#### [Vorgegebene Anweisung]
Zähle bitte, wie viele Zeilen der Einträge die Zeichenfolge „label“ enthalten, wobei Groß- und Kleinschreibung zu beachten ist. Gib nur die Anzahl an.

#### [Vorliegende Einträge]

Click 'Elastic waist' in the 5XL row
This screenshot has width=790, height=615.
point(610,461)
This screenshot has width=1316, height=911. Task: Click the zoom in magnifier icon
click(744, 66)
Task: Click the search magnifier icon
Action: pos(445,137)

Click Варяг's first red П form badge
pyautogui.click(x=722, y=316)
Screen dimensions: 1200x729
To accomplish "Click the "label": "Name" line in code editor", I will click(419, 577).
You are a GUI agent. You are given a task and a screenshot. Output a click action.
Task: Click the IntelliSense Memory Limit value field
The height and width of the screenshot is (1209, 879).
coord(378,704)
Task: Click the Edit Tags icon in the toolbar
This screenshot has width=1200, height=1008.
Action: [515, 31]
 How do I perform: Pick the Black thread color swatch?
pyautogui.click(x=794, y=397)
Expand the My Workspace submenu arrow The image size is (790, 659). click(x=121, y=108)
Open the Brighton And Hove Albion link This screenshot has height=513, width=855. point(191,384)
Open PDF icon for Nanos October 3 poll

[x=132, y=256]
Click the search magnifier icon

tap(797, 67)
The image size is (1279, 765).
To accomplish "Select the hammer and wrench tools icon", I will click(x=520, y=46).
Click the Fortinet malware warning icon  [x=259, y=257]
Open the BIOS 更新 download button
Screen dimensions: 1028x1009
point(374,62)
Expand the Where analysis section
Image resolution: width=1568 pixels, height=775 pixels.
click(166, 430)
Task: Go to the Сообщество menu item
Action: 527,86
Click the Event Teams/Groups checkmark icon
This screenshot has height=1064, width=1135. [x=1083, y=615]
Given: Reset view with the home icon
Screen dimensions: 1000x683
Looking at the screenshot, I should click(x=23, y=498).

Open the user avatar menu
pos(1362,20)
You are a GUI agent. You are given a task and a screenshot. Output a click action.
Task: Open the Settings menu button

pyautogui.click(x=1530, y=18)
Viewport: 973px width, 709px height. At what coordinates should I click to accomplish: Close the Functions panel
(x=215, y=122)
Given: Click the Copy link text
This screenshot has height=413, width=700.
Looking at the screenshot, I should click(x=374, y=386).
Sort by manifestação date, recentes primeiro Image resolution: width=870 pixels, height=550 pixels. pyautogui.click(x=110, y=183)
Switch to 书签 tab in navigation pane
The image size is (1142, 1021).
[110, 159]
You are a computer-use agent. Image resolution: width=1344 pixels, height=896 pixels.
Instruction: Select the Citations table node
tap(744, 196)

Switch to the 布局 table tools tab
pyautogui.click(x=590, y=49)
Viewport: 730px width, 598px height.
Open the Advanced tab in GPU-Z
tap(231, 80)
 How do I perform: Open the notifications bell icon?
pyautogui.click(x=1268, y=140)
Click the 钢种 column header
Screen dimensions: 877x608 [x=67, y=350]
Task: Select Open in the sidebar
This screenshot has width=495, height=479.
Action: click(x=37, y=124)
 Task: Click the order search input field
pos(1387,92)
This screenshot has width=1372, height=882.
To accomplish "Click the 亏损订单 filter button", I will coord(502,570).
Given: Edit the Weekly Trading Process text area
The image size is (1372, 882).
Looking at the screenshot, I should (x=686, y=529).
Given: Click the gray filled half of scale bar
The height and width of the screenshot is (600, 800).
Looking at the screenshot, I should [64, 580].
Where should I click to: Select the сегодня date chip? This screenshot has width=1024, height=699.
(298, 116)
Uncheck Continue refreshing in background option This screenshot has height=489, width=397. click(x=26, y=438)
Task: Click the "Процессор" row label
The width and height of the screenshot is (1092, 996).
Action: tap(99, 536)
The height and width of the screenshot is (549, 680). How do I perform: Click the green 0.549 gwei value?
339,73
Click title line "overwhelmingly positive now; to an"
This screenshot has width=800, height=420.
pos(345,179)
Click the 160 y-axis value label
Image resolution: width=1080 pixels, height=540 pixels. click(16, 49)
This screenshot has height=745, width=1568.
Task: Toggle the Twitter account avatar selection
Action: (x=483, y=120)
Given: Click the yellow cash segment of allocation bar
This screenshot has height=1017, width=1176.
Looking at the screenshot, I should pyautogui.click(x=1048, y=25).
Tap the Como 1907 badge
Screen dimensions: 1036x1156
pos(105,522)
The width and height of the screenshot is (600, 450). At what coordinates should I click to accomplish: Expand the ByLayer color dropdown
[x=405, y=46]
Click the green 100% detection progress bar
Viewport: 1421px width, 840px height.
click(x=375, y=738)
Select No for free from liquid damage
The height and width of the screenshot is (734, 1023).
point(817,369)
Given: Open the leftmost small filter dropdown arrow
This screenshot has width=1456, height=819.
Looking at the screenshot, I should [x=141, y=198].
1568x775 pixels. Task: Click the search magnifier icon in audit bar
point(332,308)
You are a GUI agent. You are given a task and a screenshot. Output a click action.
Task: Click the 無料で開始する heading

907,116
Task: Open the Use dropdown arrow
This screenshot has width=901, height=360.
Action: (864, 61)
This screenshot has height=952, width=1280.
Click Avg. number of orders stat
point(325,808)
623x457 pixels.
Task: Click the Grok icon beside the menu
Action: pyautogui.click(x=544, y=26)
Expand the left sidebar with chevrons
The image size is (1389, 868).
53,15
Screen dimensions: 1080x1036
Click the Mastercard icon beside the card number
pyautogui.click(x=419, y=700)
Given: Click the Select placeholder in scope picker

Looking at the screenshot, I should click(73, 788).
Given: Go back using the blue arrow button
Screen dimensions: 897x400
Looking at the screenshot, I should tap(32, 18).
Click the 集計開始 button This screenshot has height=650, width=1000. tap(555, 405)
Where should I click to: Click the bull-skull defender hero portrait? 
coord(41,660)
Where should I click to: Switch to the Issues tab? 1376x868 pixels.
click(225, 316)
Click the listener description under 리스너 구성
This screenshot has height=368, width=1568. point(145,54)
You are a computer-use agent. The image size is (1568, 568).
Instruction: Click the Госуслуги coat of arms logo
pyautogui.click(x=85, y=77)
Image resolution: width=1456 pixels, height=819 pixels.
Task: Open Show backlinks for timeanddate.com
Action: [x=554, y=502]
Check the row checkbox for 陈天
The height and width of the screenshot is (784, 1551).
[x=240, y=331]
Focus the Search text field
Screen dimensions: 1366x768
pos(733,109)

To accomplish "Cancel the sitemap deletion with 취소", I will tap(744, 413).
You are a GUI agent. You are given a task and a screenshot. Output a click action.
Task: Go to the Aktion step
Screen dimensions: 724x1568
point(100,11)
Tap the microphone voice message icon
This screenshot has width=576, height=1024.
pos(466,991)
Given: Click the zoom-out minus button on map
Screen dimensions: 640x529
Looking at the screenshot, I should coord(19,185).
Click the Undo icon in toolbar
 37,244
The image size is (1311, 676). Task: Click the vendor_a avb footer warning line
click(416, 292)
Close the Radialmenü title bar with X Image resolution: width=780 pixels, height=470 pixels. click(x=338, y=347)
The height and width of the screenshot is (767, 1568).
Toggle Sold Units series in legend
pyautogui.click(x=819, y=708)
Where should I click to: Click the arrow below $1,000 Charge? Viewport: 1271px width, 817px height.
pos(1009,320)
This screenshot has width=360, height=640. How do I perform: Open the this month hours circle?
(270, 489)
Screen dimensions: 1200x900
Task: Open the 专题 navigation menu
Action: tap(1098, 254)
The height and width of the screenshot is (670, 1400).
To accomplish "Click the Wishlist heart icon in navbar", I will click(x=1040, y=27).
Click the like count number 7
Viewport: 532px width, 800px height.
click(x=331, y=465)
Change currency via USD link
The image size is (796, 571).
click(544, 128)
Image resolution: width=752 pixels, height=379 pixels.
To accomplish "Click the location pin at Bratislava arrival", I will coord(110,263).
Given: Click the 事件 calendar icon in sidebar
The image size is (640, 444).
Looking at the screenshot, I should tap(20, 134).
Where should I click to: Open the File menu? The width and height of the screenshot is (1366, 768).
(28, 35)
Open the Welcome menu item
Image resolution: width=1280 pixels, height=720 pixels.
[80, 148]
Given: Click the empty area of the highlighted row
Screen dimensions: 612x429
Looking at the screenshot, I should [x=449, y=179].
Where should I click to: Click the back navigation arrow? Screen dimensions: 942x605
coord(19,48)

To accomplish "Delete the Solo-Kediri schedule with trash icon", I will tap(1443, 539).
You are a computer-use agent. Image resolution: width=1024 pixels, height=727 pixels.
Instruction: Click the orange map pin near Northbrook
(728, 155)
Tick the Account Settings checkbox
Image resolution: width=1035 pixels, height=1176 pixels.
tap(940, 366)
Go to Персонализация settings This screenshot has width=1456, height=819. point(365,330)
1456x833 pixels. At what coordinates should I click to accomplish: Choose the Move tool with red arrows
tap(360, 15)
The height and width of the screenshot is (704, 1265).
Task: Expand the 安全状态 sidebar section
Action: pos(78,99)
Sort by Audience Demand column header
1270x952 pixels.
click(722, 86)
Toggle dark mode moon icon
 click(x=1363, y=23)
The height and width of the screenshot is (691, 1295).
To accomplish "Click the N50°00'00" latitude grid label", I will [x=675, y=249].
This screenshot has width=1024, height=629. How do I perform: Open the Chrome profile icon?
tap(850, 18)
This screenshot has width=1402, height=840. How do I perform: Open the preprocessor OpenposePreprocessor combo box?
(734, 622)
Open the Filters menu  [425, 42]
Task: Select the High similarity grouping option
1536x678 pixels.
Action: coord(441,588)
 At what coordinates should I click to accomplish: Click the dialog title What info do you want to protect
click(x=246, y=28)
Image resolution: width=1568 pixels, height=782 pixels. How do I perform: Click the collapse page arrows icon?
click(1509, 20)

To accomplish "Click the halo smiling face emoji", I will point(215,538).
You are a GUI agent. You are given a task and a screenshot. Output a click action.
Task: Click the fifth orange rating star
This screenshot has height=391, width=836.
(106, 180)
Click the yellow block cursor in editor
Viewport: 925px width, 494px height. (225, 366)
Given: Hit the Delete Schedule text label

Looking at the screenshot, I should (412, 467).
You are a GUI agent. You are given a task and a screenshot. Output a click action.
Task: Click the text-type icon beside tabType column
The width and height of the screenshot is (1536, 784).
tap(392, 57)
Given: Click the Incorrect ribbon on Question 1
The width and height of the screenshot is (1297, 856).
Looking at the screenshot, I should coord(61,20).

#### [Die Antwort]
5